### Set task
Reproduce the material verbatim, from the line containing "Click the Edit button next to Show Headline" down through the line containing "(x=359, y=104)", with both of those lines included and nothing else.
_ _ _ _ _
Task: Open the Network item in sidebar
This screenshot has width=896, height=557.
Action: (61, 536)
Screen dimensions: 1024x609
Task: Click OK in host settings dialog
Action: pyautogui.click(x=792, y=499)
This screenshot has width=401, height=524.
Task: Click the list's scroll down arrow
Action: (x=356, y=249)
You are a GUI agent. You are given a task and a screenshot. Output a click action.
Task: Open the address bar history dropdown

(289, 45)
_ _ _ _ _
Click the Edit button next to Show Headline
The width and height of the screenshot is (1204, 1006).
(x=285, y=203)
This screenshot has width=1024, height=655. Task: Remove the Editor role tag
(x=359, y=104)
_ _ _ _ _
### Answer for the task
Click the Edit button next to Show Headline
The width and height of the screenshot is (1204, 1006).
(x=285, y=203)
This screenshot has width=1024, height=655. Task: Remove the Editor role tag
(x=359, y=104)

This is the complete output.